Hajara Abdullahi, a fura seller from Rugga village in Funakaye LGA of the state already had six children before encountering a village health worker from her community during her seventh pregnancy. She said the birth of her son, 16-month-old Muhammed Abdullahi, cannot be compared to his siblings whom she gave birth to at home. She said she especially liked how the hospital handled post-partum bleeding: “When I gave birth at home, there was blood everywhere but delivering at the hospital, they give me something that stopped the bleeding…”. Mohammed Suleiman, one of the ETS drivers, said the opportunity to contribute to safe deliveries was fulfilling because, “life is important and cannot be bought no matter how much you are willing to pay”.
The Society for Family Health and other partners have organised dissemination events to share learning from the project. The partners shared various outcomes from the project. Challenges encountered included low literacy of some VHWs, inadequate staffing in health facilities to meet generated demand, the influence of men on their wives’ health seeking behaviour and poor road networks.
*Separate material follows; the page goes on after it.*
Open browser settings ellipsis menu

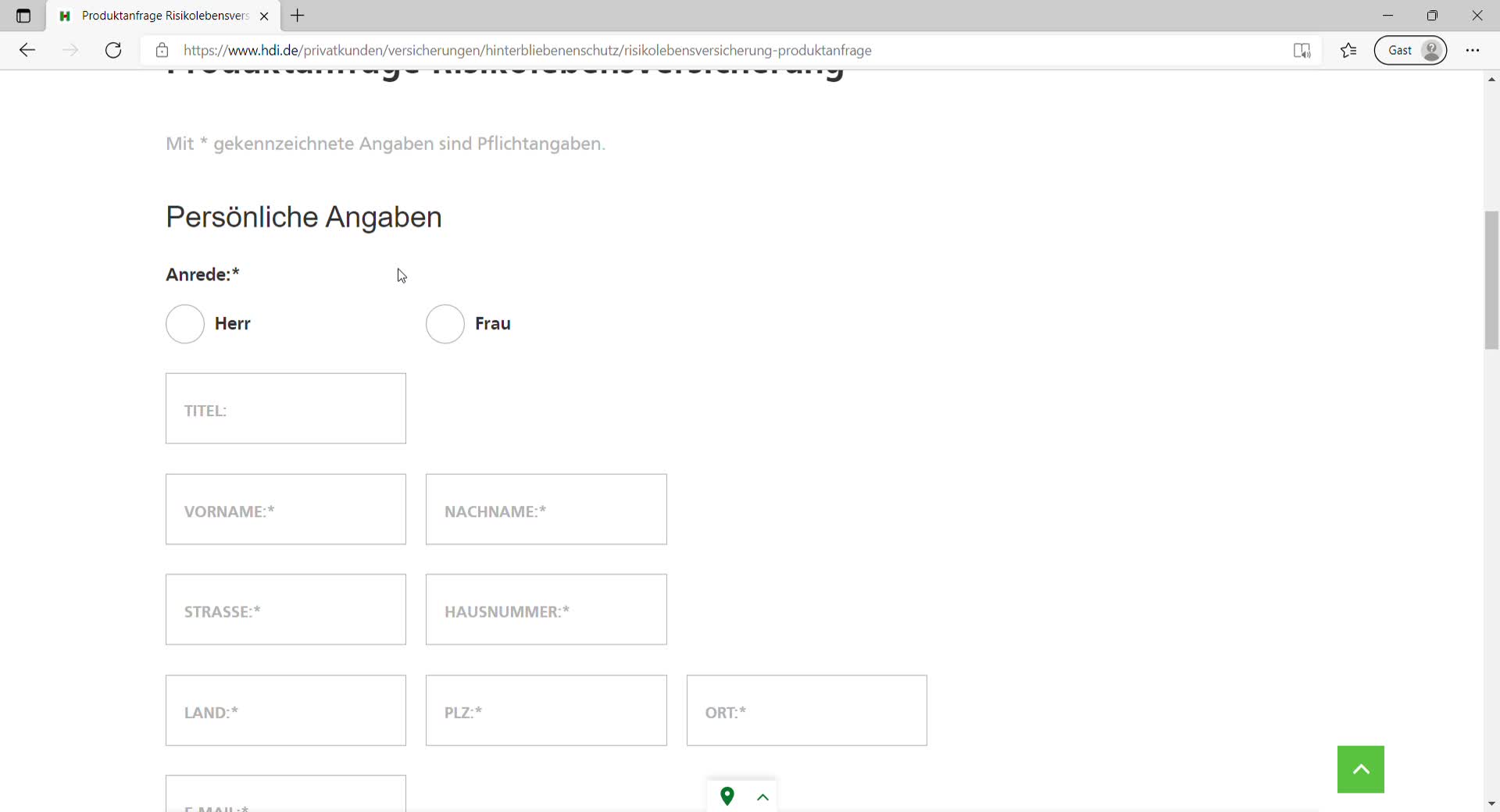[1473, 51]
There is also the danger of focusing only on data generated from the project to measure progress, when this is not a representation of the entire story of the state. This could make stakeholders relax when there is still more work to be done. Abimbola Olaniran, Research Fellow at IDEAS explained the possible data disparities between preliminary findings from the 2018 Nigeria Demographic and Health Survey (NDHS) and project. The DHS shows 28% for facility births while the endline project data is 61%. Olaniran said this is because the project’s data collection focused on the 57 intervention wards and therefore a subset of the more elaborate DHS which covered the entire state.
Sustainability is another potential concern. Ensuring that the state government actively drove the process from the beginning was one way of mitigating this challenge says the Project Lead, Bolanle Oyebola. Also, securing the commitment of the Speaker of the State House of Assembly to work with his colleagues in supporting the Executive through proactive legislation, was another key strategy.
But beyond legislative commitments to support the project, perhaps the VHW scheme should be institutionalised by formally adopting it as a cadre of the state’s health workforce. Alternatively, it could be transitioned into the national Community Health Influencers and Promoters (CHIPS) program of the National Primary Healthcare Development Agency (NPHCDA). It would be a shame if after all the hard work, the initiative is allowed to fizzle away like most projects do when external funding ends. As Dr Caroline Jehu-Appiah, Deputy Director, Health, Nutrition and Eradication at BMGF rightly put it, “marginal change will not improve health outcomes,” there is need to scale initiatives with proven impact. To achieve this, perhaps it will be good practice for organisations to have a clear-cut plan for scaleup developed when designing health interventions.
The VHW is very similar to the community health worker program that transformed Ethiopia’s health system. So, it’s not a question of if the VHW scheme will work, but of how far we are willing to leverage on it to transform primary health care, improve maternal and child health and achieve Universal Health Coverage for every Nigerian.